- **Your objective**: Extract each line below that contains the word "Image", and list those lines in full.

- **Stored dataset items**:
------------------------

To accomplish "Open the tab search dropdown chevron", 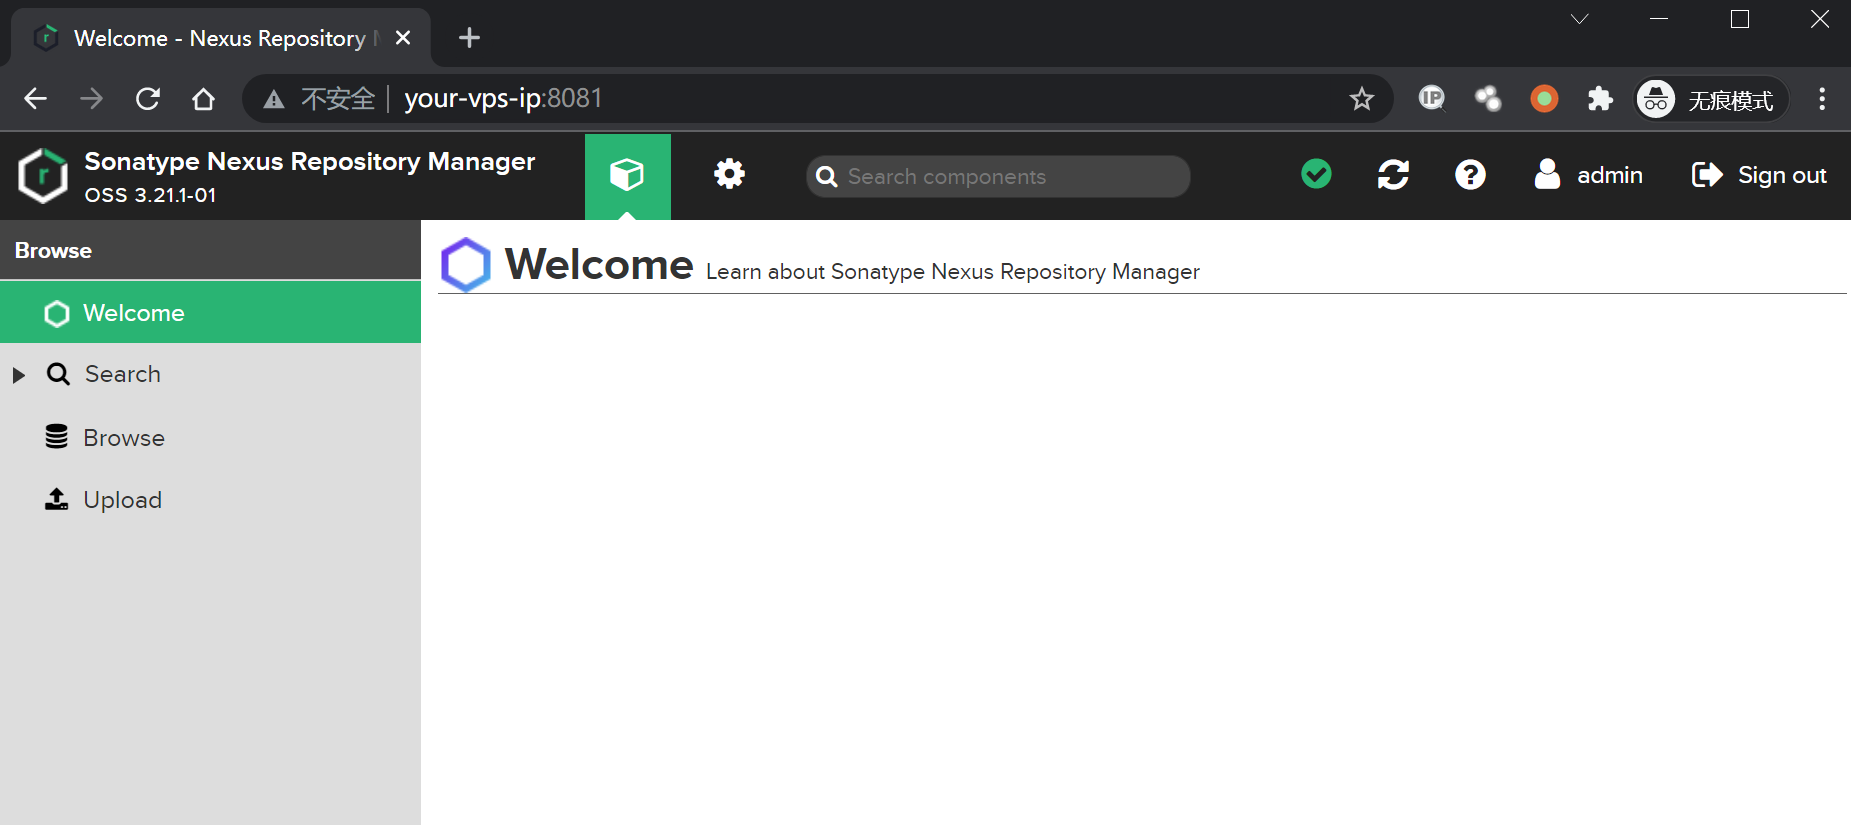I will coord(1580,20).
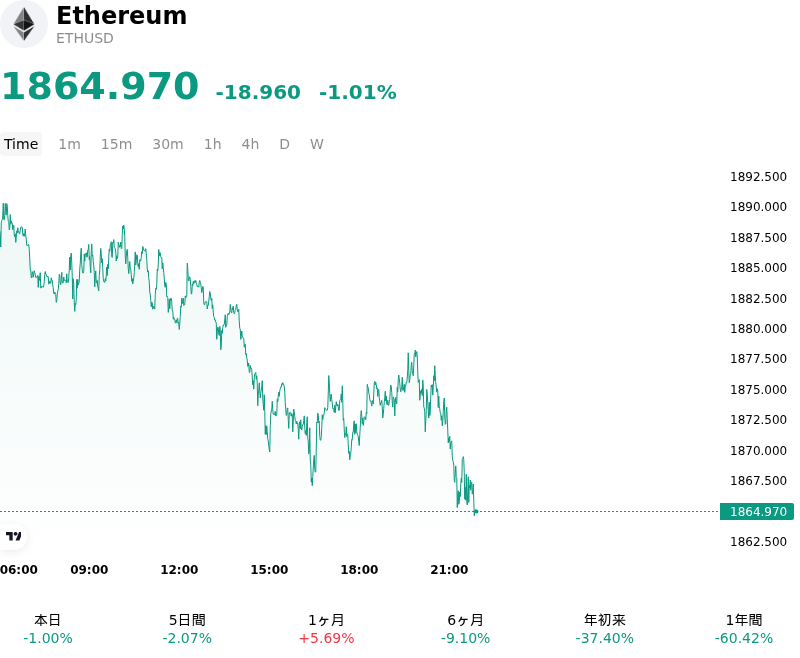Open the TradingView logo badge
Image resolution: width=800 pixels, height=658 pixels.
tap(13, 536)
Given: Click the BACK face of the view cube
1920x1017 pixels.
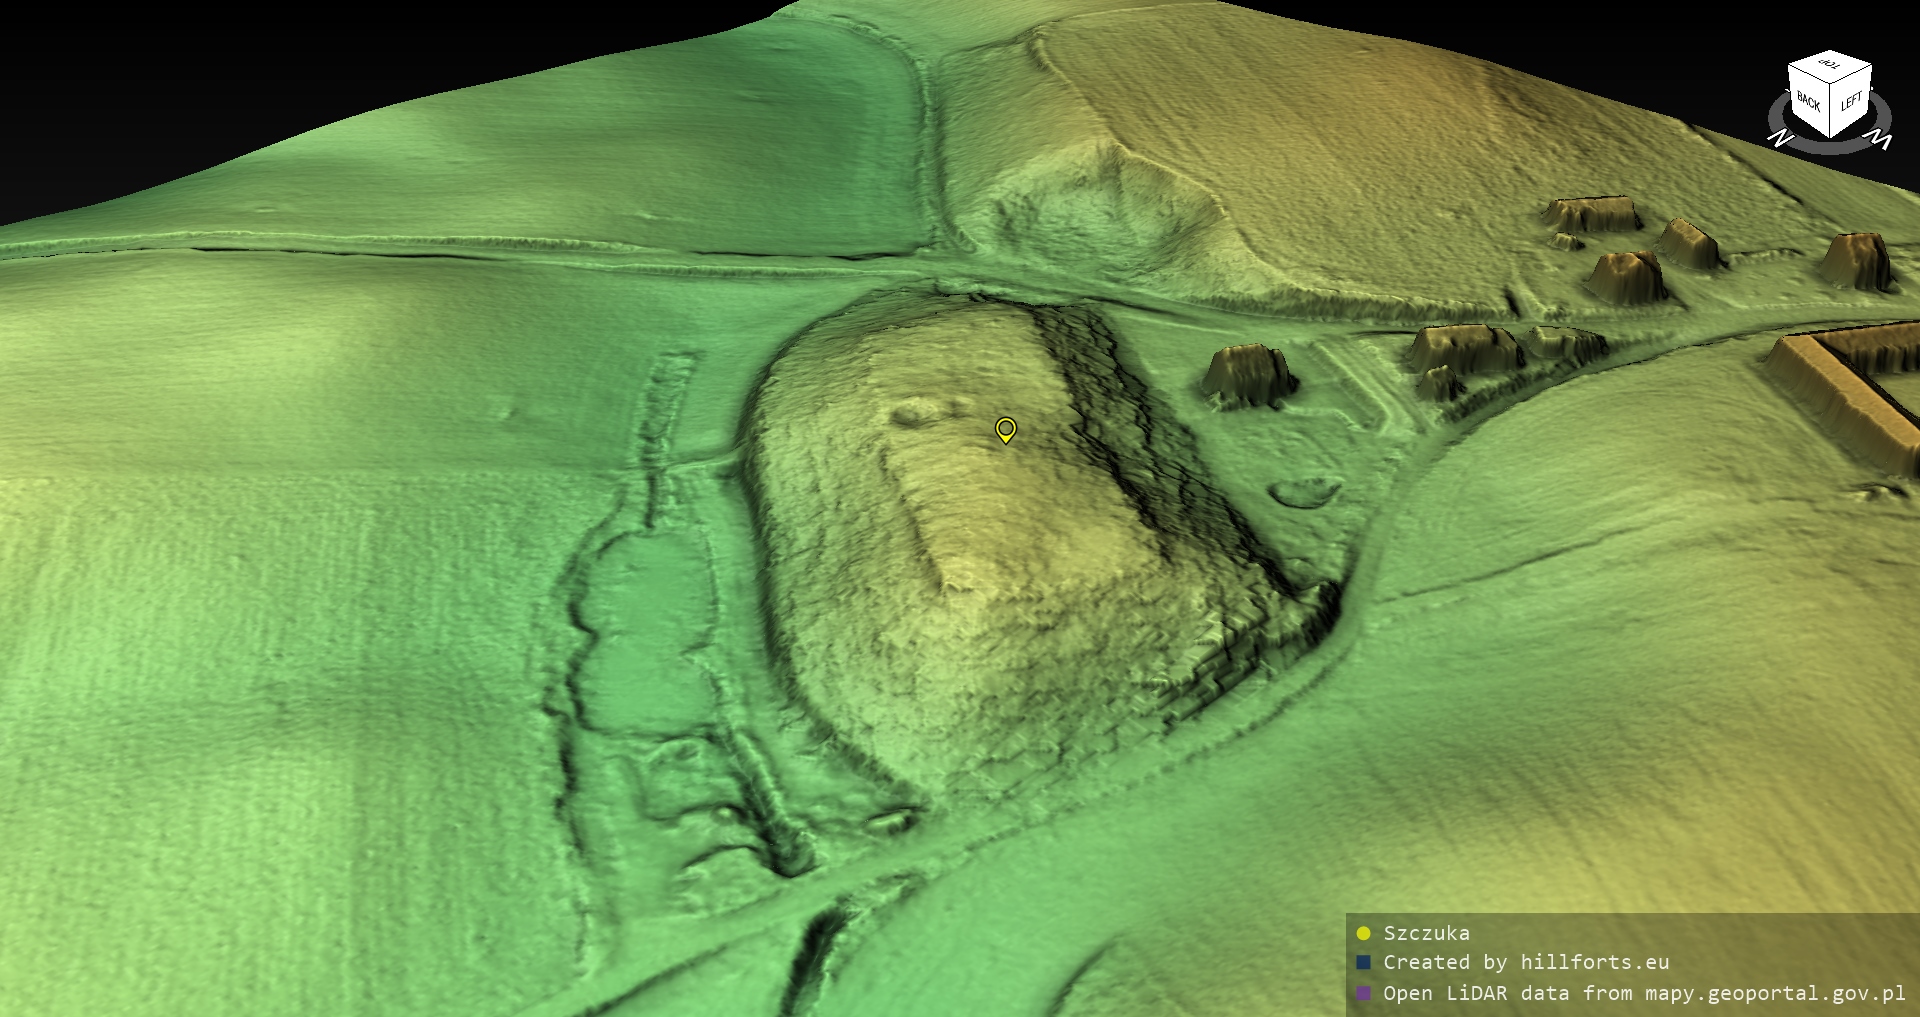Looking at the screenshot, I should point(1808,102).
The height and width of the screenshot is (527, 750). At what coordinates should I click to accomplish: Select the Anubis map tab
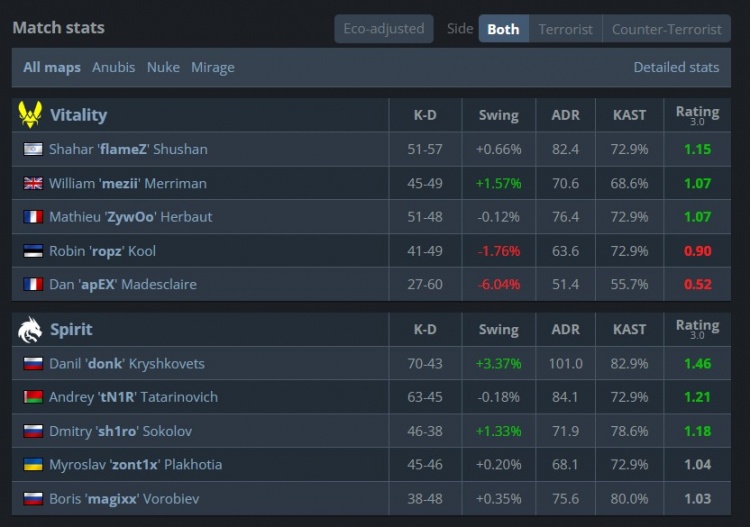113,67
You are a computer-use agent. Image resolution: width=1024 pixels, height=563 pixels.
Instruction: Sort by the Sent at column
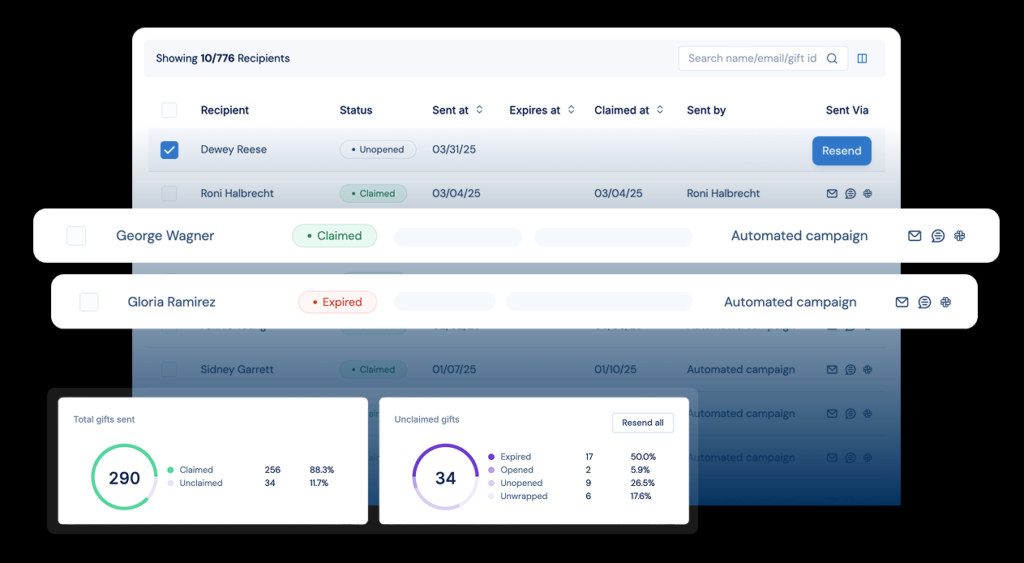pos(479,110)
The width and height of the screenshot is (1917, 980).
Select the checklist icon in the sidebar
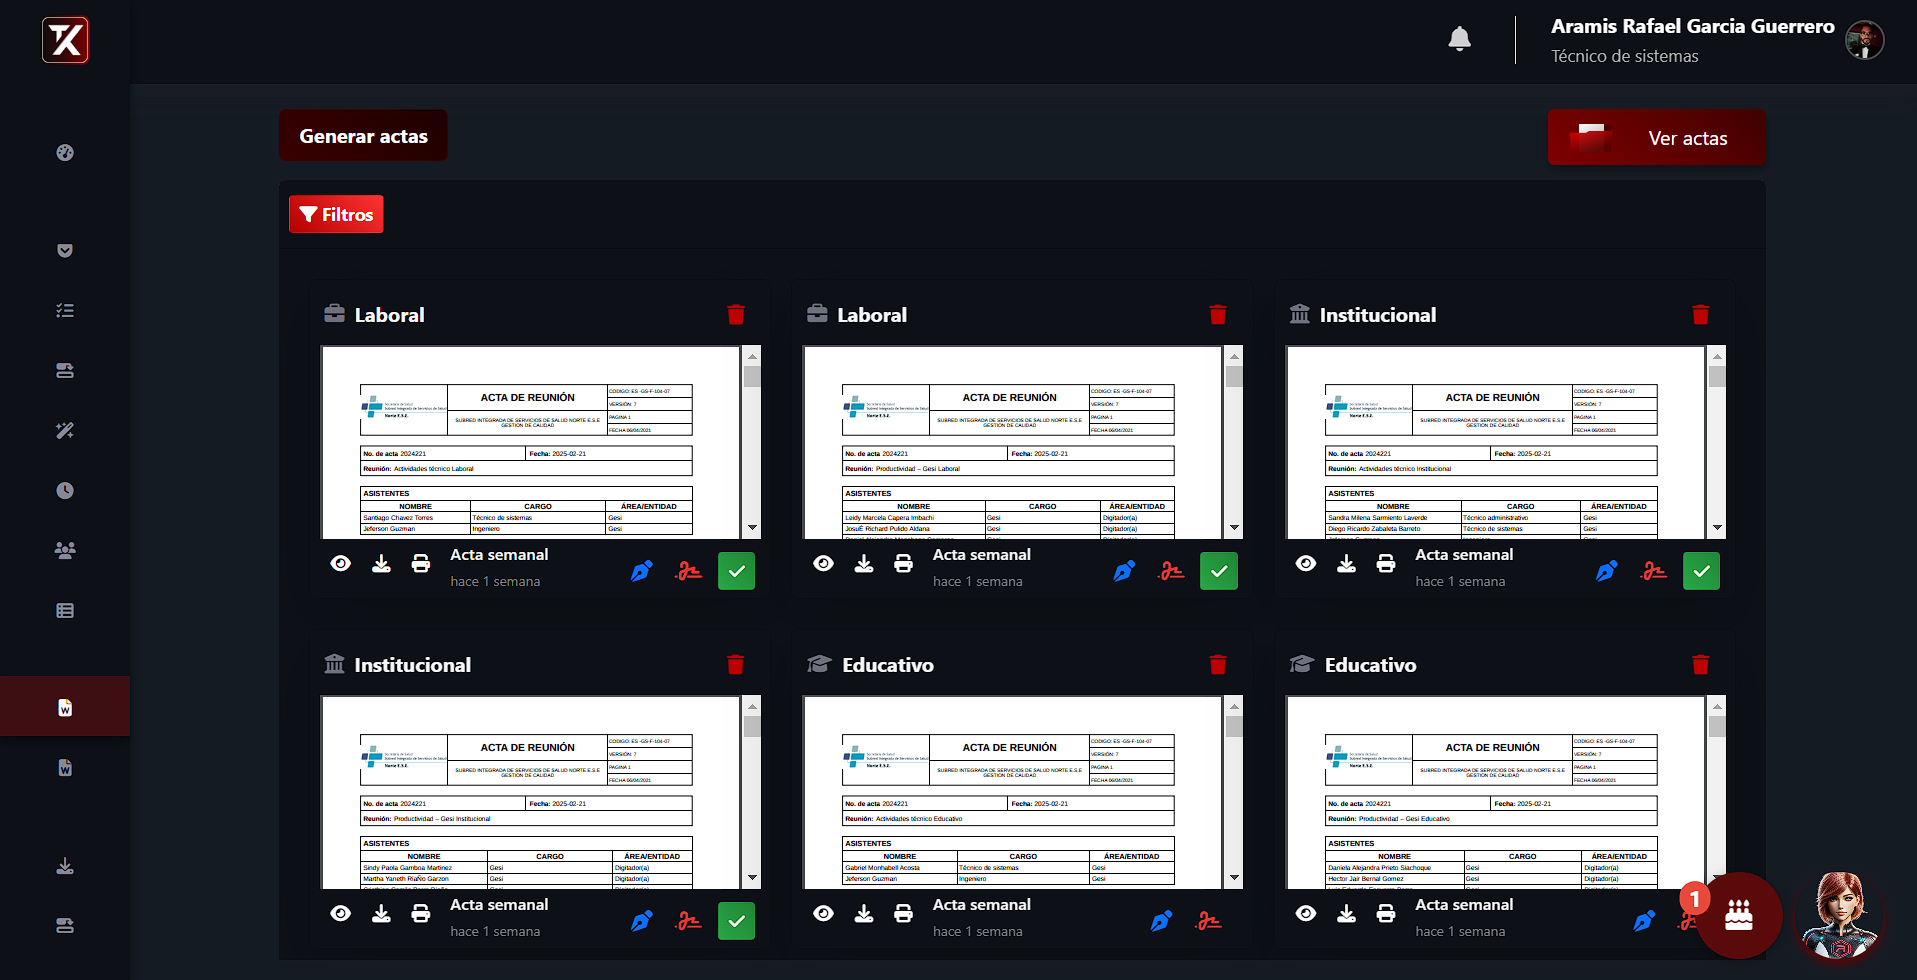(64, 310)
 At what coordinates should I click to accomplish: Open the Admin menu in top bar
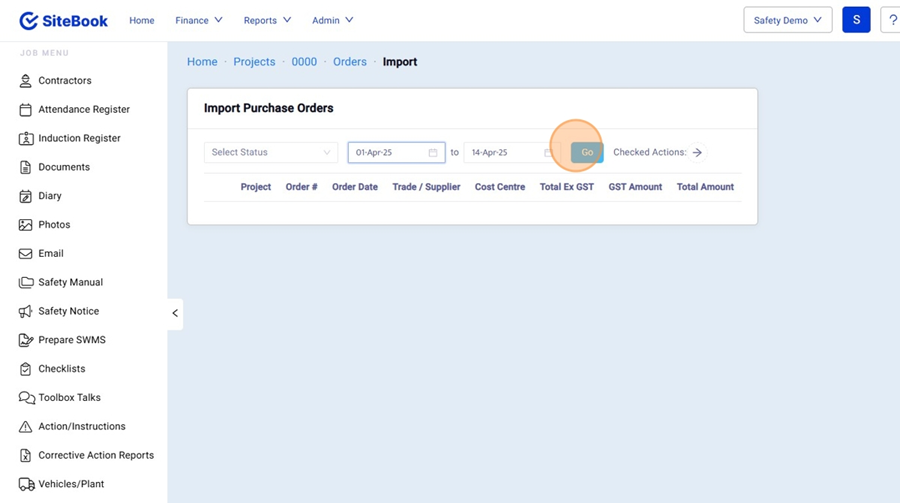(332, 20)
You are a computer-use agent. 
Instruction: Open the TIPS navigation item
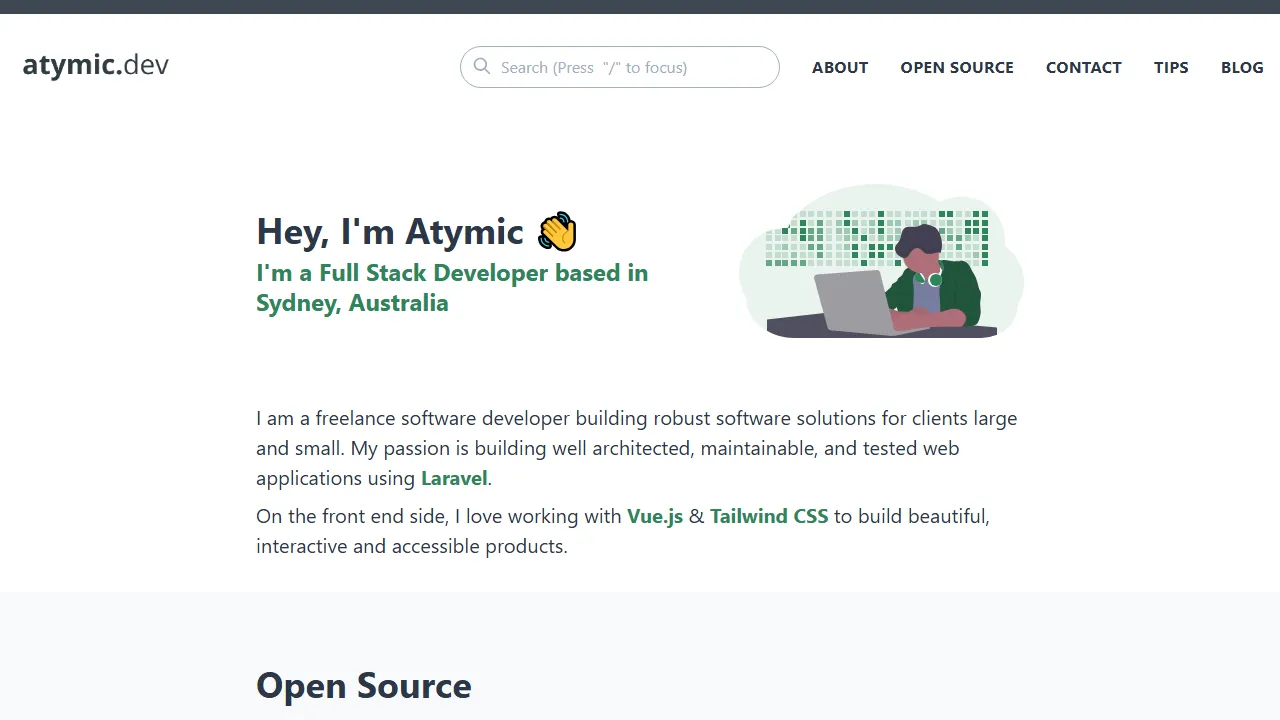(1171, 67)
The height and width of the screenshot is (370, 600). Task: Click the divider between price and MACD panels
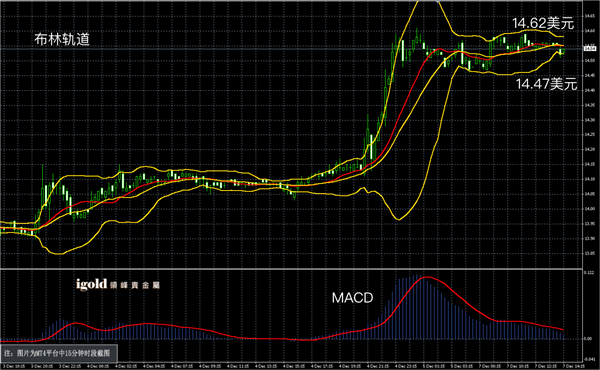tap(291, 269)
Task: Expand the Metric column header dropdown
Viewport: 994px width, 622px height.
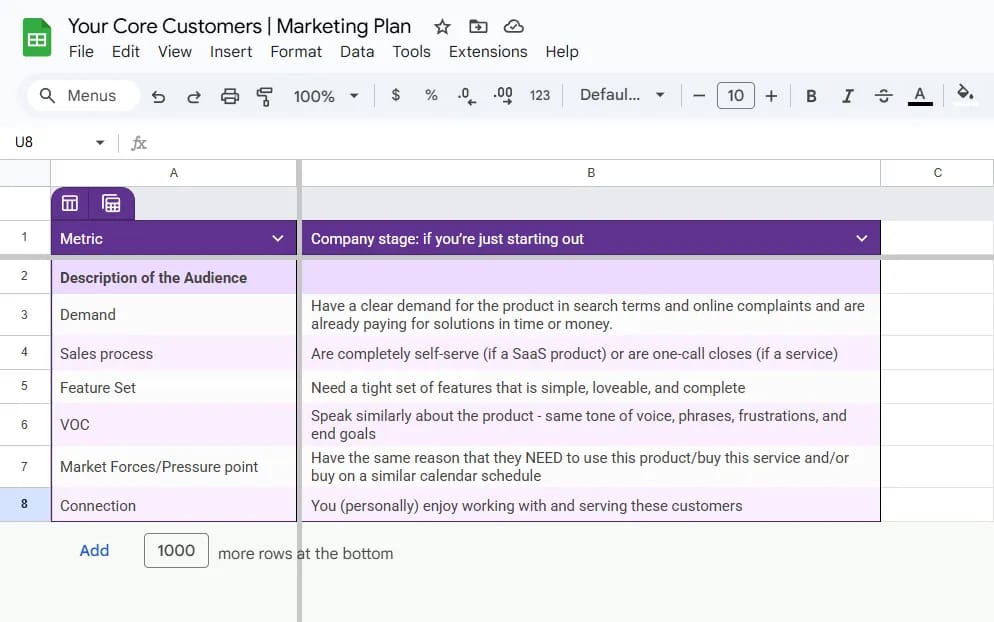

------------------------

- **Correct response**:
Image resolution: width=800 pixels, height=658 pixels.
You are a computer-use agent. Image resolution: width=1024 pixels, height=563 pixels.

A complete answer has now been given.